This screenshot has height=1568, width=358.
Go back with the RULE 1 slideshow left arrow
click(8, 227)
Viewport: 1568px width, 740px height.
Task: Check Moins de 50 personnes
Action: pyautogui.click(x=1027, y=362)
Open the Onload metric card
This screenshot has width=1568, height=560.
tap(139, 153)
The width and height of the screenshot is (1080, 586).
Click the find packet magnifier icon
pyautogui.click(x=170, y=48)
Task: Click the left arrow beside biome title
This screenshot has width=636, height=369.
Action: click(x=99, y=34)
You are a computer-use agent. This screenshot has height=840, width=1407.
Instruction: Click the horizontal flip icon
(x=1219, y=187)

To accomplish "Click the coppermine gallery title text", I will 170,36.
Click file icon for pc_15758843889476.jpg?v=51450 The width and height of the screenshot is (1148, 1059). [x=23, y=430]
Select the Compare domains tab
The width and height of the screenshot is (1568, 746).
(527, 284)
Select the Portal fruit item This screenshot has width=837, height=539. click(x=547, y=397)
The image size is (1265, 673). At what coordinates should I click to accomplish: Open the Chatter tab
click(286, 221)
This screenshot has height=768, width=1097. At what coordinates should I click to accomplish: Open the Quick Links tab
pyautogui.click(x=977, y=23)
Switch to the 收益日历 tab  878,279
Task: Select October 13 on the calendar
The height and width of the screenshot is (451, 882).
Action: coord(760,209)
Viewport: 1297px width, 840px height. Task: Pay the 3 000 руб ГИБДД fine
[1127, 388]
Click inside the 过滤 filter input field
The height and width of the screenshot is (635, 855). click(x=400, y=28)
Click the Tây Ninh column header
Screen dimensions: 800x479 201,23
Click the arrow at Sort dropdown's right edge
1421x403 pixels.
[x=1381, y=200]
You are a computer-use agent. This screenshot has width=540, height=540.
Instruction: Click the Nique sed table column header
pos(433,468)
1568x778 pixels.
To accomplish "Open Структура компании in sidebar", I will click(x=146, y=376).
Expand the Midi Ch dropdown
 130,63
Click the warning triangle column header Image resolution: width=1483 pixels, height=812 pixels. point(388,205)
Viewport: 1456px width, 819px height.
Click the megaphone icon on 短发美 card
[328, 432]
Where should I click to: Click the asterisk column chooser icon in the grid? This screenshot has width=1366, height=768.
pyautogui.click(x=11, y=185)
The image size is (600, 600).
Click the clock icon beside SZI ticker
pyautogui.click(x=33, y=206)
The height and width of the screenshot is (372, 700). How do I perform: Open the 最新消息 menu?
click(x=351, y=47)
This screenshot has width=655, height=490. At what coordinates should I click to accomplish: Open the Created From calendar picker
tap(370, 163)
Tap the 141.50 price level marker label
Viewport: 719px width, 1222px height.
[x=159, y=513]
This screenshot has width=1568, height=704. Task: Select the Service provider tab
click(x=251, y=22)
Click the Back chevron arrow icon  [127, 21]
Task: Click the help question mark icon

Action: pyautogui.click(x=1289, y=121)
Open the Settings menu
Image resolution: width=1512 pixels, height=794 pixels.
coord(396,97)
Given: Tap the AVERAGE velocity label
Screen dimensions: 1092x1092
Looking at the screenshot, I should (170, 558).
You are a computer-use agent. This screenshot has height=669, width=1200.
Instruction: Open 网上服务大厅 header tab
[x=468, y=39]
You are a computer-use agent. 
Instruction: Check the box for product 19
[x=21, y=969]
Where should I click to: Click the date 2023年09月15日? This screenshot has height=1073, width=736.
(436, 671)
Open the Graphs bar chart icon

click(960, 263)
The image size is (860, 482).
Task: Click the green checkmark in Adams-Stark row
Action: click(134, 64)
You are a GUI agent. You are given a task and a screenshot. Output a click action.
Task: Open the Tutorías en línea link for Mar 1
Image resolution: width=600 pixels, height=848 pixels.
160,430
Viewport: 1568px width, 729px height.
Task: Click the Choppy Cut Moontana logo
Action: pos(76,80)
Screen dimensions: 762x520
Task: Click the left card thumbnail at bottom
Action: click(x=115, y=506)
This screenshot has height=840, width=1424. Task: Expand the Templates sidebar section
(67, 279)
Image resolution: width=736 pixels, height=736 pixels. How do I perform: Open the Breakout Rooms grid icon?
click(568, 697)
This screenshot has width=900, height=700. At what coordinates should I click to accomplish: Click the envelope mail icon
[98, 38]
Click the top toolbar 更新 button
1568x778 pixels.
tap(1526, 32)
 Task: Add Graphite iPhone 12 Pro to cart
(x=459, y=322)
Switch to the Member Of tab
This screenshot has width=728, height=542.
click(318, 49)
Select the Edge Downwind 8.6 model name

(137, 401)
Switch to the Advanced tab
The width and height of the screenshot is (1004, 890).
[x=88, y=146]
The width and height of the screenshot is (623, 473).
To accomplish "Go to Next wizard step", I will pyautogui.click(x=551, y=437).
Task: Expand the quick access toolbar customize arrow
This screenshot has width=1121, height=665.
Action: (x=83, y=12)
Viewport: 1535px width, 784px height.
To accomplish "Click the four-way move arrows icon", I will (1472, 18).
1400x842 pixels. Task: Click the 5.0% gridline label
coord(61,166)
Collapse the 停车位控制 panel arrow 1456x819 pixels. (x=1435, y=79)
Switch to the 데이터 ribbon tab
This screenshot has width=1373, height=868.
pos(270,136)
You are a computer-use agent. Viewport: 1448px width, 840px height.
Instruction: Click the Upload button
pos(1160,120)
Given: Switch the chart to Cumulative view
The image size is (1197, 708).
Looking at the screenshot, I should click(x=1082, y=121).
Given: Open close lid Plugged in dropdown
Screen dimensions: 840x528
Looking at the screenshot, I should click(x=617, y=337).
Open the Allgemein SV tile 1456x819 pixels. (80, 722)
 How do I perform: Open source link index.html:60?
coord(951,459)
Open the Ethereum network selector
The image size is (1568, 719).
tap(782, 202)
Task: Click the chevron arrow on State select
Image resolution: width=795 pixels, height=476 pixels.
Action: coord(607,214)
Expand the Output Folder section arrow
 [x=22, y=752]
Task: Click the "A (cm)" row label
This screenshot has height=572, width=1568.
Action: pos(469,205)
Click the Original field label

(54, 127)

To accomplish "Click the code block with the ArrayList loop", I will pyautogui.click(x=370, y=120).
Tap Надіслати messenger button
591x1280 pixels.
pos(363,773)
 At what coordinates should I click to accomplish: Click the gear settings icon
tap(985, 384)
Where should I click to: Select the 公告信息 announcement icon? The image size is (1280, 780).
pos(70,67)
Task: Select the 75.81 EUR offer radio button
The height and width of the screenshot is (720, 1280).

———

Rewrite the stretch of lines from the one containing "Given: Tap the AVERAGE velocity label" through the one containing "[x=468, y=39]", changing "velocity" to "speed" and leaving everything else as it is. Return only those lines.

Given: Tap the AVERAGE speed label
Screen dimensions: 1092x1092
Looking at the screenshot, I should (170, 558).
You are a computer-use agent. This screenshot has height=669, width=1200.
Instruction: Open 网上服务大厅 header tab
[x=468, y=39]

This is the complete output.